▶ **INSTRUCTION A**
From the bug report thread below, write out word for word the portion starting with "We have a knowledge-base" and going on through "faster QE verification.".

▶ **GIVEN PASSAGE**
We have a knowledge-base solution up now, focusing on detection and mitigation [1], while we work through a fix/backport here. [1]: https://access.redhat.com/solutions/6505391
*** Bug 2022752 has been marked as a duplicate of this bug. ***
Per comment 11, as expected, impacts all existing releases, so no edges need blocking, and I'm clearing UpgradeBlocker. Also setting FastFix to get faster QE verification.
Verified on 4.10.0-0.nightly-2021-11-14-184249 include the fix. 1. Launch a basic gcp cluster 2. Monitor the installation process the installaton can succeed and cco won't hit the issue about "Detected required APIs that are disabled: [networksecurity.googleapis.com]" $ oc get clusterversion NAME VERSION AVAILABLE PROGRESSING SINCE STATUS version 4.10.0-0.nightly-2021-11-14-184249 True False 50m Cluster version is 4.10.0-0.nightly-2021-11-14-184249 $ oc logs cloud-credential-operator-646cc64f64-5lgjc -n openshift-cloud-credential-operator -c cloud-credential-operator | grep "Detected required APIs that are disabled" Nothing output ############ The payload without the fix merged like 4.9.0-0.nightly-2021-11-11-155043 will fail to install, and cco Degraded because of [networksecurity.googleapis.com] disabled. $ oc get clusterversion NAME VERSION AVAILABLE PROGRESSING SINCE STATUS version False True 53m Unable to apply 4.9.0-0.nightly-2021-11-11-155043: some cluster operators have not yet rolled out $ oc logs cloud-credential-operator-5b97f67944-qp6k2 -n openshift-cloud-credential-operator -c cloud-credential-operator | grep "Detected required APIs that are disabled" time="2021-11-15T04:33:13Z" level=warning msg="Detected required APIs that are disabled: [networksecurity.googleapis.com]" actuator=gcp cr=openshift-cloud-credential-operator/openshift-machine-api-gcp time="2021-11-15T04:33:17Z" level=warning msg="Detected required APIs that are disabled: [networksecurity.googleapis.com]" actuator=gcp cr=openshift-cloud-credential-operator/openshift-machine-api-gcp time="2021-11-15T04:33:22Z" level=warning msg="Detected required APIs that are disabled: [networksecurity.googleapis.com]" actuator=gcp cr=openshift-cloud-credential-operator/openshift-machine-api-gcp time="2021-11-15T04:33:31Z" level=warning msg="Detected required APIs that are disabled: [networksecurity.googleapis.com]" actuator=gcp cr=openshift-cloud-credential-operator/openshift-machine-api-gcp time="2021-11-15T04:33:49Z" level=warning msg="Detected required APIs that are disabled: [networksecurity.googleapis.com]" actuator=gcp cr=openshift-cloud-credential-operator/openshift-machine-api-gcp
Hi all, customer with multiple clusters in google have the same issue in 4.8, not clear if is cherry-picking in 4.9. As understand this networksecurity.* api is not really required but, related to role, roles/compute.loadBalancerAdmin, that is a beta role for google, https://cloud.google.com/compute/docs/access/iam#compute.loadBalancerAdmin, and where only the networksecurity method are related to load balancer TLS Client or server list, get, use, no create as below networksecurity.clientTlsPolicies.get networksecurity.clientTlsPolicies.list networksecurity.clientTlsPolicies.use networksecurity.serverTlsPolicies.get networksecurity.serverTlsPolicies.list networksecurity.serverTlsPolicies.use why we mention this role? is not a role that is specified in the mint mode section https://docs.openshift.com/container-platform/4.9/authentication/managing_cloud_provider_credentials/cco-mode-mint.html regards
(In reply to christian Marangoni from comment #23) > Hi all, > customer with multiple clusters in google have the same issue in 4.8, not > clear if is cherry-picking in 4.9. The fix has been backported to 4.8 BZ2022838 > why we mention this role? is not a role that is specified in the mint mode > section > https://docs.openshift.com/container-platform/4.9/authentication/ > managing_cloud_provider_credentials/cco-mode-mint.html > Mint mode is what allows the cloud-cred-operator to grant credentials to the various components inside the cluster. cloud-cred-operator doesn't need this role, it is the machine-api-operator that is requesting this role https://github.com/openshift/machine-api-operator/blob/master/install/0000_30_machine-api-operator_00_credentials-request.yaml#L123 . (This BZ really should have been in the machine-api component...).

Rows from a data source
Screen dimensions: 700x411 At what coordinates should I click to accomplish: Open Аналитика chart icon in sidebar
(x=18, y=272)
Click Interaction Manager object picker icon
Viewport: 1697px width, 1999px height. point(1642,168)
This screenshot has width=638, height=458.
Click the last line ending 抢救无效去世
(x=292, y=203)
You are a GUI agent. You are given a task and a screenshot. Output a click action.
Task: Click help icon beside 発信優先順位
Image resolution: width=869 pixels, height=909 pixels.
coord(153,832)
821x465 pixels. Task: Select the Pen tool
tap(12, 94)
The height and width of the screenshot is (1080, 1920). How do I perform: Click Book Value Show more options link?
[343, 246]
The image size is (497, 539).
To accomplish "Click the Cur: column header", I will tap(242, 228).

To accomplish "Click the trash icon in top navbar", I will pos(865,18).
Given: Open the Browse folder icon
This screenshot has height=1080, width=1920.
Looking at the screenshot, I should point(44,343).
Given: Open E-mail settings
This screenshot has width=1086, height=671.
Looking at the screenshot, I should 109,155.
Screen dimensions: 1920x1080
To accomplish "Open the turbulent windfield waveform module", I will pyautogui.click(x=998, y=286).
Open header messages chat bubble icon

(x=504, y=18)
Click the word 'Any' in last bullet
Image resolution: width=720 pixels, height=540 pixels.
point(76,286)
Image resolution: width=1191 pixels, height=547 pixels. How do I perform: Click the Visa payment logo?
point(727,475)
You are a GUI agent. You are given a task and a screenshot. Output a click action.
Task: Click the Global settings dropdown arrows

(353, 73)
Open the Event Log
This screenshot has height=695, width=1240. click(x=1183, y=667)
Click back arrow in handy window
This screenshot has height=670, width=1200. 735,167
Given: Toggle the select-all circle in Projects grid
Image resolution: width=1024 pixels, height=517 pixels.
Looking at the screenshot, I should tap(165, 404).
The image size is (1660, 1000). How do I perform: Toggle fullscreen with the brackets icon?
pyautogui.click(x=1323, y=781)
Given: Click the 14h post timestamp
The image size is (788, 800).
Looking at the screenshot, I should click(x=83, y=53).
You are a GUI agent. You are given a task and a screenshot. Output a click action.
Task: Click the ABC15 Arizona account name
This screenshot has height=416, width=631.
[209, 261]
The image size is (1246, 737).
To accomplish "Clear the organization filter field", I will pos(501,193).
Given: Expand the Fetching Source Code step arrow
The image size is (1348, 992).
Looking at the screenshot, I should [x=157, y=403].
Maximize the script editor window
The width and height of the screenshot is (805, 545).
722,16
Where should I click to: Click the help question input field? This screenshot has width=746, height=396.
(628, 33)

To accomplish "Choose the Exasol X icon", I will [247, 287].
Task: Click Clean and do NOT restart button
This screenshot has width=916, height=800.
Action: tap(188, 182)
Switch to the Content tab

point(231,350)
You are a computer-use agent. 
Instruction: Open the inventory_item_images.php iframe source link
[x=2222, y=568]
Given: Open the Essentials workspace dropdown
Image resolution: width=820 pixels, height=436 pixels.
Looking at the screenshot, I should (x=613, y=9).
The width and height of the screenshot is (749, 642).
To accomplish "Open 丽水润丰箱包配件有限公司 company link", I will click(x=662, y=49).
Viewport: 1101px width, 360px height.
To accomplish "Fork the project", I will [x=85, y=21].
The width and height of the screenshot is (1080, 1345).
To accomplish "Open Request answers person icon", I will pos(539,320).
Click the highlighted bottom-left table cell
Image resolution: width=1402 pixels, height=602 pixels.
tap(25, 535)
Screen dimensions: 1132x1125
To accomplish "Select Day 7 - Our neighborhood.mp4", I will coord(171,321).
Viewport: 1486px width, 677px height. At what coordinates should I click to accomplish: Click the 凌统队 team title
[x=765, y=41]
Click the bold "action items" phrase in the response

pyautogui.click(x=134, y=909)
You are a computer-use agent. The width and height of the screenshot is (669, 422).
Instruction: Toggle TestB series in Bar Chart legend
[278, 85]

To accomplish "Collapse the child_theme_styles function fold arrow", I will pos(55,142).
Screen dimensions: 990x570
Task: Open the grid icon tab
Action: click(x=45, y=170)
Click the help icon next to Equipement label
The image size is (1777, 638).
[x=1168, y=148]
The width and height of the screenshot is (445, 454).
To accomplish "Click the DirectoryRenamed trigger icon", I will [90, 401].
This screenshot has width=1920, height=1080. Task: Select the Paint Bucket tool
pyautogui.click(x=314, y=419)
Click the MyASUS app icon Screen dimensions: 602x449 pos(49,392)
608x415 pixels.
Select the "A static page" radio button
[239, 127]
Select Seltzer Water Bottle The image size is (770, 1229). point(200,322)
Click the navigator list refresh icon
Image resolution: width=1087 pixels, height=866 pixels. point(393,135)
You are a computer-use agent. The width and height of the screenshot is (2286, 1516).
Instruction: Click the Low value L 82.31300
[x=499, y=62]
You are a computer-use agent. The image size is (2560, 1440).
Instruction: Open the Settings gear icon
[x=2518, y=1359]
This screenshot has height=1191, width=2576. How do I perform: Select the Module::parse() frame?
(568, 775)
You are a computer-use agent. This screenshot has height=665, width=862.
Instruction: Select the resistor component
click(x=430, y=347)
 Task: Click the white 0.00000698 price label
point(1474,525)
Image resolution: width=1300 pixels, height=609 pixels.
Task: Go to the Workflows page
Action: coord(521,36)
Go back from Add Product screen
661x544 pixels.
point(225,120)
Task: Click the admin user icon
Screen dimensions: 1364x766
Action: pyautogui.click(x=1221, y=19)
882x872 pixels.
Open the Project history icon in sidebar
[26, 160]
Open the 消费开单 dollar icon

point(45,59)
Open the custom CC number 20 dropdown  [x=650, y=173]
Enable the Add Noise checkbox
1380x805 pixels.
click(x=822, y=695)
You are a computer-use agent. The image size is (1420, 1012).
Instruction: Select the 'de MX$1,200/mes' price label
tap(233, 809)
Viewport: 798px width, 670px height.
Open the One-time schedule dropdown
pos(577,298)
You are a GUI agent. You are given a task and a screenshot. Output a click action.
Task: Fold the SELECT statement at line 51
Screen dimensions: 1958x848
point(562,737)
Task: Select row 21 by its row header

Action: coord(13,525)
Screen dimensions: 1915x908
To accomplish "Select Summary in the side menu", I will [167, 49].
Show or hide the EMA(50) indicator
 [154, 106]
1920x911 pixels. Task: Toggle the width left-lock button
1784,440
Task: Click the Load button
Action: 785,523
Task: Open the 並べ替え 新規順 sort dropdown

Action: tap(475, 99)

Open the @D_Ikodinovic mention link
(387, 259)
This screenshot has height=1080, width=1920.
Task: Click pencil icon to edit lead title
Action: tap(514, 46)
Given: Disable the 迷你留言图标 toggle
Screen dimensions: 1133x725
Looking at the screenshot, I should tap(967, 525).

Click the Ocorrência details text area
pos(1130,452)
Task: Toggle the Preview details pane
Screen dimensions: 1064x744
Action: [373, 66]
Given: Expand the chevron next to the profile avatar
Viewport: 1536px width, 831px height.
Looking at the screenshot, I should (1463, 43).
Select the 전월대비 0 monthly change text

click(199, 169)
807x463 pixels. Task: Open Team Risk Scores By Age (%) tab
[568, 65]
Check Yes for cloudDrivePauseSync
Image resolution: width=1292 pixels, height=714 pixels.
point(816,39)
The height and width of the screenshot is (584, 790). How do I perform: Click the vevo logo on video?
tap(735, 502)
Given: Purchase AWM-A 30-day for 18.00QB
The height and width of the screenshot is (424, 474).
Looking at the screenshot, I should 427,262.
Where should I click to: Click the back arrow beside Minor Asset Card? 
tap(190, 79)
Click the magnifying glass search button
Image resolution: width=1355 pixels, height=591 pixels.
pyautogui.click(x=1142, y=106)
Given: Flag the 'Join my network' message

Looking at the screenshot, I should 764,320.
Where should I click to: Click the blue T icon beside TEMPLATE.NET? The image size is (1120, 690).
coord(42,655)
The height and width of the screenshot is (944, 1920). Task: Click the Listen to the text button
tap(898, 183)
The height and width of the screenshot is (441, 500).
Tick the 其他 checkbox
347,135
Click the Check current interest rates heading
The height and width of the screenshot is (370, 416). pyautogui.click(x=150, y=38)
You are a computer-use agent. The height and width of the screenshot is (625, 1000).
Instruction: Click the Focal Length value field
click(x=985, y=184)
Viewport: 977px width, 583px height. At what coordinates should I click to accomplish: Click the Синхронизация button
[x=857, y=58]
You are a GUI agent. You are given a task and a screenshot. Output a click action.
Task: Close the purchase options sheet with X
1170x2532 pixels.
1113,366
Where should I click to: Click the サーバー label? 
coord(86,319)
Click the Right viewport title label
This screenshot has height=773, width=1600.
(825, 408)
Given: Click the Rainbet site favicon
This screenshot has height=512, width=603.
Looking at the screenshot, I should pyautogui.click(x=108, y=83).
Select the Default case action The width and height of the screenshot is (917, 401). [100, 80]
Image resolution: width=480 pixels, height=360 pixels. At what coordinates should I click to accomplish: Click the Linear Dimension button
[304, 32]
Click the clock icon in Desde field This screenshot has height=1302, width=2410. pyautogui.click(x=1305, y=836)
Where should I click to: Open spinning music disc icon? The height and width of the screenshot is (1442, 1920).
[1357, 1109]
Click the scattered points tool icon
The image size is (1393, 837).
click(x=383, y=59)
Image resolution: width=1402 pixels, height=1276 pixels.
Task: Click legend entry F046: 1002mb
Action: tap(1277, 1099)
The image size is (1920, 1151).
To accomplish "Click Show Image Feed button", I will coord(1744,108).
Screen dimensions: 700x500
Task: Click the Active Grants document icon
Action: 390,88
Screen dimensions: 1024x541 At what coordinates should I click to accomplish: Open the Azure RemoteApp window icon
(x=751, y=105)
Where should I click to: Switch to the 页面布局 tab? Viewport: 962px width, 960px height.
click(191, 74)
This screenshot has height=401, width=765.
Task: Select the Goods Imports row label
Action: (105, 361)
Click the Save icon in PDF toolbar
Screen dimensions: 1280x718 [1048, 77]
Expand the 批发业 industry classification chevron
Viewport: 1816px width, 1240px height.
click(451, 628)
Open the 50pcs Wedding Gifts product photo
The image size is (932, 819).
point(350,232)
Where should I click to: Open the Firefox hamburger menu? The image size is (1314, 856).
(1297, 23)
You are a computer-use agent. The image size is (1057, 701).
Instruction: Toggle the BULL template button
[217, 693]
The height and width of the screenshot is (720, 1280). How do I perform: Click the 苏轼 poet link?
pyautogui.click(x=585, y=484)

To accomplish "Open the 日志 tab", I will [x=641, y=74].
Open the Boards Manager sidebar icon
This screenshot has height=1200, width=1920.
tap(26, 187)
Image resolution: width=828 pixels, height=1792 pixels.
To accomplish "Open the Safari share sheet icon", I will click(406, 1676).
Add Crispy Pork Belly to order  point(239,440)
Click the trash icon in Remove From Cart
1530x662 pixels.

▶ **INSTRUCTION B**
Repeat the rows above exactly, starting with the first row and going on through the line with "pyautogui.click(x=1323, y=781)".

▶ **WRITTEN ANSWER A**
We have a knowledge-base solution up now, focusing on detection and mitigation [1], while we work through a fix/backport here. [1]: https://access.redhat.com/solutions/6505391
*** Bug 2022752 has been marked as a duplicate of this bug. ***
Per comment 11, as expected, impacts all existing releases, so no edges need blocking, and I'm clearing UpgradeBlocker. Also setting FastFix to get faster QE verification.

▶ **WRITTEN ANSWER B**
Screen dimensions: 700x411 At what coordinates should I click to accomplish: Open Аналитика chart icon in sidebar
(x=18, y=272)
Click Interaction Manager object picker icon
Viewport: 1697px width, 1999px height. point(1642,168)
This screenshot has width=638, height=458.
Click the last line ending 抢救无效去世
(x=292, y=203)
You are a GUI agent. You are given a task and a screenshot. Output a click action.
Task: Click help icon beside 発信優先順位
Image resolution: width=869 pixels, height=909 pixels.
coord(153,832)
821x465 pixels. Task: Select the Pen tool
tap(12, 94)
The height and width of the screenshot is (1080, 1920). How do I perform: Click Book Value Show more options link?
[343, 246]
The image size is (497, 539).
To accomplish "Click the Cur: column header", I will tap(242, 228).

To accomplish "Click the trash icon in top navbar", I will pos(865,18).
Given: Open the Browse folder icon
This screenshot has height=1080, width=1920.
Looking at the screenshot, I should point(44,343).
Given: Open E-mail settings
This screenshot has width=1086, height=671.
Looking at the screenshot, I should 109,155.
Screen dimensions: 1920x1080
To accomplish "Open the turbulent windfield waveform module", I will pyautogui.click(x=998, y=286).
Open header messages chat bubble icon

(x=504, y=18)
Click the word 'Any' in last bullet
Image resolution: width=720 pixels, height=540 pixels.
point(76,286)
Image resolution: width=1191 pixels, height=547 pixels. How do I perform: Click the Visa payment logo?
point(727,475)
You are a GUI agent. You are given a task and a screenshot. Output a click action.
Task: Click the Global settings dropdown arrows

(353, 73)
Open the Event Log
This screenshot has height=695, width=1240. click(x=1183, y=667)
Click back arrow in handy window
This screenshot has height=670, width=1200. 735,167
Given: Toggle the select-all circle in Projects grid
Image resolution: width=1024 pixels, height=517 pixels.
Looking at the screenshot, I should tap(165, 404).
The image size is (1660, 1000). How do I perform: Toggle fullscreen with the brackets icon?
pyautogui.click(x=1323, y=781)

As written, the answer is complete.